ECLI:NL:CRVB:2019:394
Centrale Raad van Beroep
- Hoger beroep
- Rechtspraak.nl
Hoger beroep inzake recht op WIA-uitkering en functionele mogelijkheden
In deze zaak heeft appellant hoger beroep ingesteld tegen de uitspraak van de rechtbank Oost-Brabant, die op 21 december 2016 zijn beroep tegen het besluit van het Uwv om geen WIA-uitkering toe te kennen ongegrond verklaarde. Appellant had zich op 2 april 2013 ziek gemeld en verzocht om een WIA-uitkering na het beëindigen van zijn dienstverband.

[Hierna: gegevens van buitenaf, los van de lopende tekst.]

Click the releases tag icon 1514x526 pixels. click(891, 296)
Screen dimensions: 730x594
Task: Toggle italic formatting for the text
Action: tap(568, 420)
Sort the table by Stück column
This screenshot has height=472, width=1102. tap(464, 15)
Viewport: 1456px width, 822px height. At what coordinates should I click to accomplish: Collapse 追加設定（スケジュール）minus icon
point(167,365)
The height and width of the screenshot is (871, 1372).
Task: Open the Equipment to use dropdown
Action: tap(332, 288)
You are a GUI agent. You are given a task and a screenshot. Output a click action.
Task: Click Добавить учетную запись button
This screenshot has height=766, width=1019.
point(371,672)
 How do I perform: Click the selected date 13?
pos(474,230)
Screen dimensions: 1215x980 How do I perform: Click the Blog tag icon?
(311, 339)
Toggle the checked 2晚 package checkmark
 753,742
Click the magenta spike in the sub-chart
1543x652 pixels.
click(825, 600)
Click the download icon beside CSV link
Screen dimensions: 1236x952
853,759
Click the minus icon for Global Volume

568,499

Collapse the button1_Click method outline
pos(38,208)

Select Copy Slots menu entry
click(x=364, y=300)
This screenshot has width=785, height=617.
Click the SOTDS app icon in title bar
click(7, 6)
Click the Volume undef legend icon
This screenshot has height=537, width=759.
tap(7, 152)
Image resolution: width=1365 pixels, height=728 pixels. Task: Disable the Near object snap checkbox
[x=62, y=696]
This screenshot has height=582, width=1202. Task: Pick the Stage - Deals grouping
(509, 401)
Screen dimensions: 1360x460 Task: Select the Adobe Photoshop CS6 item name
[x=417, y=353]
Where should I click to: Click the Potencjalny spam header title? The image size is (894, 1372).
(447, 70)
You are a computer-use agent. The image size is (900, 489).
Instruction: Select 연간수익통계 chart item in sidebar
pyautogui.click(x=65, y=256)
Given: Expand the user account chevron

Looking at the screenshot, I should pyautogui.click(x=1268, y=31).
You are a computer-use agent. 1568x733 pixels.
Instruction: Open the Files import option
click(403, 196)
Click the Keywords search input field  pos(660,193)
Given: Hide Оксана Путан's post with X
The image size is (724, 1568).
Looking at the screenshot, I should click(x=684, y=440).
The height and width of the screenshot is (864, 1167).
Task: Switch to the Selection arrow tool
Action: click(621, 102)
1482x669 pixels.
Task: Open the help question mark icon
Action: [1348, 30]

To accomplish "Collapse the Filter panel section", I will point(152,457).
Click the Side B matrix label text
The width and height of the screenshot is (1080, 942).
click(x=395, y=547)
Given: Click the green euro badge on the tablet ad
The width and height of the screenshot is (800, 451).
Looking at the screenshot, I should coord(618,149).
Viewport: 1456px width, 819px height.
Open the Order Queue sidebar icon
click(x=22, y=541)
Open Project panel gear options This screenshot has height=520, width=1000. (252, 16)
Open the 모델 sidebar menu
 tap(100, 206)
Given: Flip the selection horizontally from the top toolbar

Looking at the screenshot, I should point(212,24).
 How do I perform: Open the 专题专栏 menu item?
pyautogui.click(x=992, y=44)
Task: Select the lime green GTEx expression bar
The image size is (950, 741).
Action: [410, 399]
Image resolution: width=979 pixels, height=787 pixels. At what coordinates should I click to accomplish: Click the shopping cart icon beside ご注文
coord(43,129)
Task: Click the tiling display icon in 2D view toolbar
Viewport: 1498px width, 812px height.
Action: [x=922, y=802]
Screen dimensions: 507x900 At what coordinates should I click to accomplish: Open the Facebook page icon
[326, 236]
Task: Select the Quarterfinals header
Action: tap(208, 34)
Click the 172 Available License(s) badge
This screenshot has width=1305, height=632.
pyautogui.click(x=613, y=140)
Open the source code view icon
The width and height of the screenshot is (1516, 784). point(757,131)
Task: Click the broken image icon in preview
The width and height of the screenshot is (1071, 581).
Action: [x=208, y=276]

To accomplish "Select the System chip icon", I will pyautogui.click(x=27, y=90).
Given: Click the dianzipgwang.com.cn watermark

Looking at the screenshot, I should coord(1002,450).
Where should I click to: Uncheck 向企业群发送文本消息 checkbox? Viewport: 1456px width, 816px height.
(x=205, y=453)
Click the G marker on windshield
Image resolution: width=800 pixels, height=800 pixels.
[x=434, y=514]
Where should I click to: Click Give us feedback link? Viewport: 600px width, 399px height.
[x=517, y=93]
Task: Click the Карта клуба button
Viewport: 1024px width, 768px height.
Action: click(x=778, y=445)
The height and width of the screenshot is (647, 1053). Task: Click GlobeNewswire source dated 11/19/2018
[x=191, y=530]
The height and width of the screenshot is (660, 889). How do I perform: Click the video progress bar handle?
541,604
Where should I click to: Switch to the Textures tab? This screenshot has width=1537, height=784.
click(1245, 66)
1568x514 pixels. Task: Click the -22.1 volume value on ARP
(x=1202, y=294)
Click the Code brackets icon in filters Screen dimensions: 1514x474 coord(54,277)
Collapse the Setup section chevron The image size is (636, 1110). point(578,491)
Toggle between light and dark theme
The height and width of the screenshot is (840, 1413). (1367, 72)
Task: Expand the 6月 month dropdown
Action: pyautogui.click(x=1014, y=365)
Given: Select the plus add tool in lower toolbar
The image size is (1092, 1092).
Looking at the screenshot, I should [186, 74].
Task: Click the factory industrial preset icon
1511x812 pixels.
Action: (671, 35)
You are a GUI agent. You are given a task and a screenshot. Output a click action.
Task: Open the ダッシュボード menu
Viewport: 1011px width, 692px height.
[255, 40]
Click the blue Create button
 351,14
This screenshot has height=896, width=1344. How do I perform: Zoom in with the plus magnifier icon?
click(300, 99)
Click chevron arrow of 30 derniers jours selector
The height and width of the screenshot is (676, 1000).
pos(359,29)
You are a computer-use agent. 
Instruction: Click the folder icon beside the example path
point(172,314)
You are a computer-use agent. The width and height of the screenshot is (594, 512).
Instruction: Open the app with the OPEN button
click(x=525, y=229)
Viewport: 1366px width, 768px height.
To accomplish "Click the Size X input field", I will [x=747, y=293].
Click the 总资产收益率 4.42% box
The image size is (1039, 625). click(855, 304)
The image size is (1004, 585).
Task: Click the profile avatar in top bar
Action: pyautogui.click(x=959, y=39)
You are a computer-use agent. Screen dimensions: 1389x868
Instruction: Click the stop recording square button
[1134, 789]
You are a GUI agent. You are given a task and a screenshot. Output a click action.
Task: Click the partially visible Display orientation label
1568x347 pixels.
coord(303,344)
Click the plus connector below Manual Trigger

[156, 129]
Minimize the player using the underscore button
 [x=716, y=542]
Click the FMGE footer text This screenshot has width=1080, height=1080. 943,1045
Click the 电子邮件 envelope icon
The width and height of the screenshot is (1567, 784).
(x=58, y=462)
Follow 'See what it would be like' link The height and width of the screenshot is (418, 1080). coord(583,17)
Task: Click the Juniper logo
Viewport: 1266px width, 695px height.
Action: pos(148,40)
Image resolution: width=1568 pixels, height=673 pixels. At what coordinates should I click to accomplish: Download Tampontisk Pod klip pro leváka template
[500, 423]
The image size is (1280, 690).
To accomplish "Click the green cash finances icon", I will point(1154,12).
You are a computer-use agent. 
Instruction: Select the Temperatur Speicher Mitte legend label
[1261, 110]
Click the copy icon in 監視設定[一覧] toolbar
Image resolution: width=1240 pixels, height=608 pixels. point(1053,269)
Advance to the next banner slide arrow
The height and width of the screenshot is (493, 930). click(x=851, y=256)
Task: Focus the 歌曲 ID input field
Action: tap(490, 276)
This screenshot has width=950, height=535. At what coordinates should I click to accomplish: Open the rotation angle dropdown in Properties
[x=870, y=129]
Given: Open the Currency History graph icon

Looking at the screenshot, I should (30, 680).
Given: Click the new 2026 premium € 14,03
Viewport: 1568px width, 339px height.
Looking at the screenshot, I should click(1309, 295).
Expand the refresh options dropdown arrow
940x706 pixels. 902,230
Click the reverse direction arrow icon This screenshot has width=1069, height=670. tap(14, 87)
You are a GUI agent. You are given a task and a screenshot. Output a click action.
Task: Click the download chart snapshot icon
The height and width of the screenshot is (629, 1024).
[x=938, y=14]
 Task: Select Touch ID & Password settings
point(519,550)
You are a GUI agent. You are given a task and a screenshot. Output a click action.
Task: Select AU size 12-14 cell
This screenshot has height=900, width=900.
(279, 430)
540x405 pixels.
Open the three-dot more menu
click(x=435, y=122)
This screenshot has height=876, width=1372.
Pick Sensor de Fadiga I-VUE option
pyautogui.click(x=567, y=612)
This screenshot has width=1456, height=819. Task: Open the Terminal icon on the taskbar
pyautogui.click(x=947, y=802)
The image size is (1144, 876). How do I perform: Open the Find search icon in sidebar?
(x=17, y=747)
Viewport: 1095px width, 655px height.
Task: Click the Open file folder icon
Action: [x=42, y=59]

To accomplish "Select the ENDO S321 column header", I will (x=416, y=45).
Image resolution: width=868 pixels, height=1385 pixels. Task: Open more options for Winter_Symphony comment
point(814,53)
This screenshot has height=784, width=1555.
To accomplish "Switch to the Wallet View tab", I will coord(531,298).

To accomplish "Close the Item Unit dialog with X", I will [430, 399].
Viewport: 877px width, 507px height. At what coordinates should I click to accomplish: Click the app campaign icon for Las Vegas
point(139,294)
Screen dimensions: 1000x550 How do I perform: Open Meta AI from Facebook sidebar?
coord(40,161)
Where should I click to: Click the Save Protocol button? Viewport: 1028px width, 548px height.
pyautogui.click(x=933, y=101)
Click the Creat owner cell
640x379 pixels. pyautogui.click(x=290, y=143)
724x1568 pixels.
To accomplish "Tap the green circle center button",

Het Uwv had vastgesteld dat appellant per 31 maart 2015 geen recht had op een WIA-uitkering, gebaseerd op een verlies aan verdiencapaciteit van 32,41%. De rechtbank oordeelde dat het Uwv niet voldoende had gemotiveerd waarom appellant niet beperkt was op het aspect 'aanpassing aan fysieke omgevingseisen'. De rechtbank vernietigde het besluit van het Uwv en droeg hen op een nieuw besluit te nemen.
Na de uitspraak van de rechtbank heeft het Uwv een nieuwe beslissing op bezwaar genomen, waarin het bezwaar van appellant opnieuw ongegrond werd verklaard. Appellant ging in hoger beroep, waarbij hij de beperking van het geschil door de rechtbank bestreed. De Raad voor de Rechtspraak oordeelde dat de rechtbank in haar eerdere uitspraak al een groot deel van de standpunten van appellant had verworpen en dat deze overwegingen bindend waren. De Raad concludeerde dat de FML van 10 mei 2016, waarin rekening was gehouden met de beperkingen van appellant, niet ondeugdelijk was gemotiveerd. De Raad bevestigde de uitspraak van de rechtbank en oordeelde dat het hoger beroep niet slaagde.